Мы уже говорили о втором отличии колонии имени Горького: в ее основу был положен сельскохозяйственный и иной физический труд — положен прежде всего самою жизнью, а не только педагогическими соображениями: с первых же дней ее существования перед первыми ее питомцами, вот этими восемнадцатилетними бандитами, поставлена была дилемма: либо работать, чтобы не голодать и не замерзнуть, либо продолжать прежние налеты. Двое предпочли второй, уже привычный им путь, но были арестованы и получили надлежащее возмездие, теперь уже безо всяких скидок на несовершеннолетие. Остальные учли это возмездие и принялись за работу. И этот коллективный, целесообразный, понятный им труд постепенно, но далеко не сразу перевоспитал их: ведь кражи у соседей и в своей же колонии не прекращались здесь чуть ли не до самого переезда ее в Куряж.

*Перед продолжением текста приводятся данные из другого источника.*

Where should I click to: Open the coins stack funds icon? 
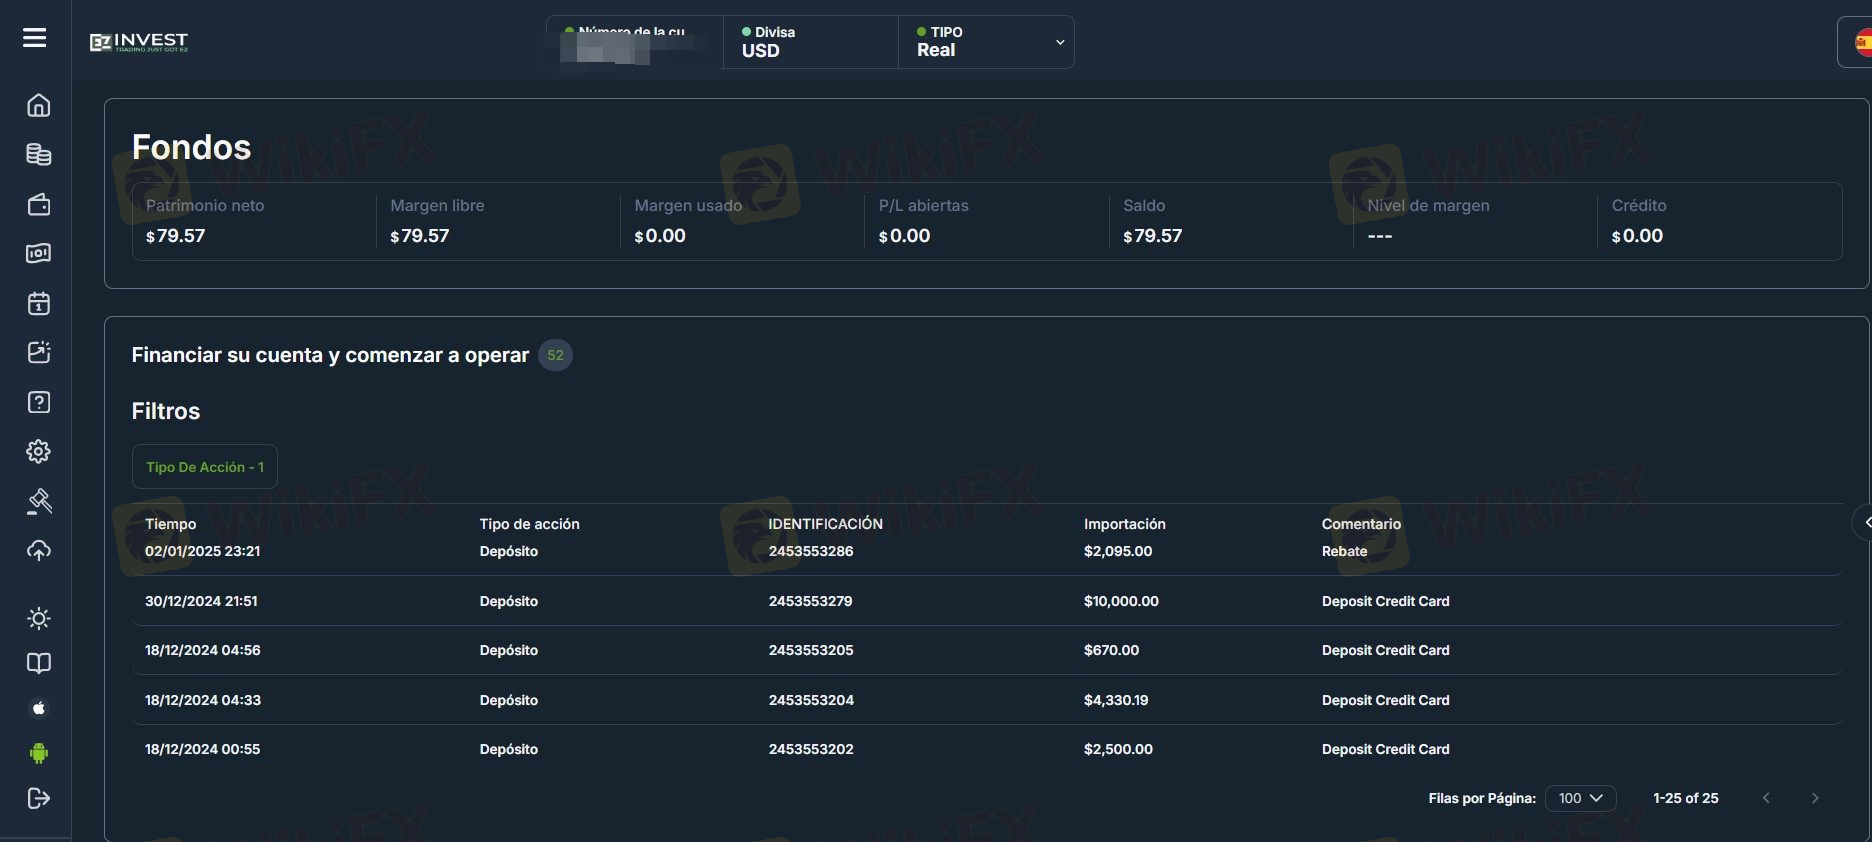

Совсем иное было в «Шкиде»: прибывавшие сюда ребята не только приносили с собою принципиальное отрицание, как мы уже упоминали, личности педагога, но еще всегда стремились чем‑нибудь щегольнуть перед товарищами, каким‑нибудь молодечеством, удальством, а это всего проще было проделать посредством всяких выходок по отношению к педагогам, начиная от почти обязательного зубоскальства по их адресу и кончая чистейшим хулиганством, причем на всякое сближение с «халдеями» здесь первоначально смотрели очень подозрительно и каждый больше всего боялся прослыть «легавым».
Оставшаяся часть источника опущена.